**TASK DESCRIPTION:** Go through the entries below and return every line that contains "computer".

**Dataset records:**

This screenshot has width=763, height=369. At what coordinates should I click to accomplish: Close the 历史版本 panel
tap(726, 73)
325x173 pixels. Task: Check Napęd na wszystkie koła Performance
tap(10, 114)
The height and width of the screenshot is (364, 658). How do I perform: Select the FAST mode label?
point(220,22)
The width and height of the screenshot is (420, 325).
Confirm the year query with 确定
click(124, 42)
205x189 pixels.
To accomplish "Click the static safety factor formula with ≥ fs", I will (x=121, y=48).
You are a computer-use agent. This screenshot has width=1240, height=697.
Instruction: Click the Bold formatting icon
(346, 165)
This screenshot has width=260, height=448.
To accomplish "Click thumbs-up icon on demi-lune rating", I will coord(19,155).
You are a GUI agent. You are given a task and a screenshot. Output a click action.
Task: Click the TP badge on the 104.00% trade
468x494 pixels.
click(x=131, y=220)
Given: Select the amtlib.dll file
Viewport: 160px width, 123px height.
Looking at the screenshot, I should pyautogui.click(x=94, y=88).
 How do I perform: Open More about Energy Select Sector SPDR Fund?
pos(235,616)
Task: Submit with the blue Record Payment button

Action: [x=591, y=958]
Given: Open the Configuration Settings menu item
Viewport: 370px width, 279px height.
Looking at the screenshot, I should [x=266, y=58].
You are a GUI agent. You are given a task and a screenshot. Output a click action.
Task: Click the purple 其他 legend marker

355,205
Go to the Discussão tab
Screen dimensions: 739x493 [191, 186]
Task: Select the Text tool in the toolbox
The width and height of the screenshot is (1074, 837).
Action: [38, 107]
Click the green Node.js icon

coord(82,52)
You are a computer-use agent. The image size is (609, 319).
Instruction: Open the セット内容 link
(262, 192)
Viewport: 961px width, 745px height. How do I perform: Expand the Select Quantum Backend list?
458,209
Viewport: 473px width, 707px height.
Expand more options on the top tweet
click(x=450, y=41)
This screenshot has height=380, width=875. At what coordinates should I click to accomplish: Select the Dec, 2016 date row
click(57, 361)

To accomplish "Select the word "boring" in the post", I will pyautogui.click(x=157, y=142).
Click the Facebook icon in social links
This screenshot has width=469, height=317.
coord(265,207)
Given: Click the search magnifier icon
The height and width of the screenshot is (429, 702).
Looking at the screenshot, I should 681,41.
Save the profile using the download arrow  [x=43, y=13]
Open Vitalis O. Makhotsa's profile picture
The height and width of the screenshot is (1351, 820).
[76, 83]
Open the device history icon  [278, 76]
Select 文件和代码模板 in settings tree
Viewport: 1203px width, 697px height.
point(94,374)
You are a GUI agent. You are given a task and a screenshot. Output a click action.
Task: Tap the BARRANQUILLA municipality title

**THE COMPLETED TASK:**
You are a computer-use agent. This screenshot has width=1240, height=697.
You are a computer-use agent. The image size is (609, 319).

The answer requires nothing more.